• [THE TASK]:
Among the records that follow, find the line with "You are a computer-use agent. 736x552 pixels." and the line with "Instruction: Select 비즈니스번역(영어)". Set down those lines and all lines between them exactly, without adding anything.
EXERCISE MATERIALS START
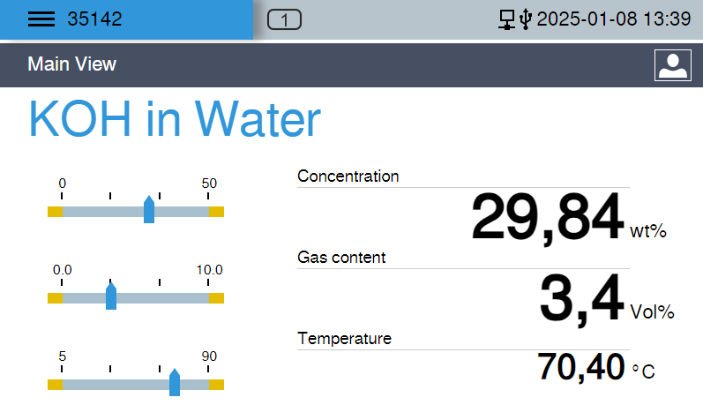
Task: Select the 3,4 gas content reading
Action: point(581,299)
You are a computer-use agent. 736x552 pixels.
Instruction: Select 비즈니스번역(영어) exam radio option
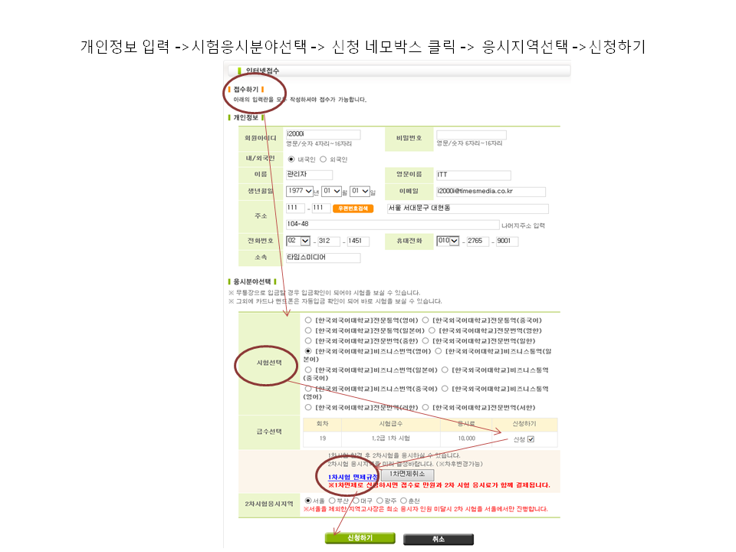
EXERCISE MATERIALS END
EXERCISE MATERIALS START
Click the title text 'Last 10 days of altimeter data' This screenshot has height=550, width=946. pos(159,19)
EXERCISE MATERIALS END
EXERCISE MATERIALS START
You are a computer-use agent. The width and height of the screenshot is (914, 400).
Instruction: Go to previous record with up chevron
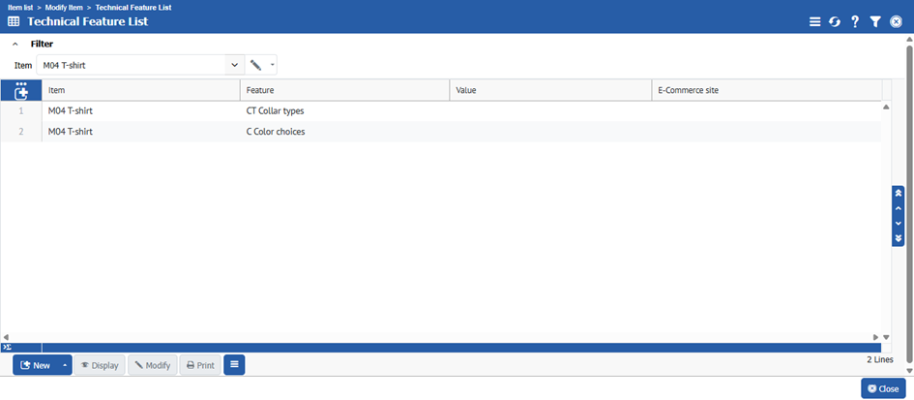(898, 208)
EXERCISE MATERIALS END
• [SOLVED PROBLEM]:
You are a computer-use agent. 736x552 pixels.
Instruction: Select 비즈니스번역(영어) exam radio option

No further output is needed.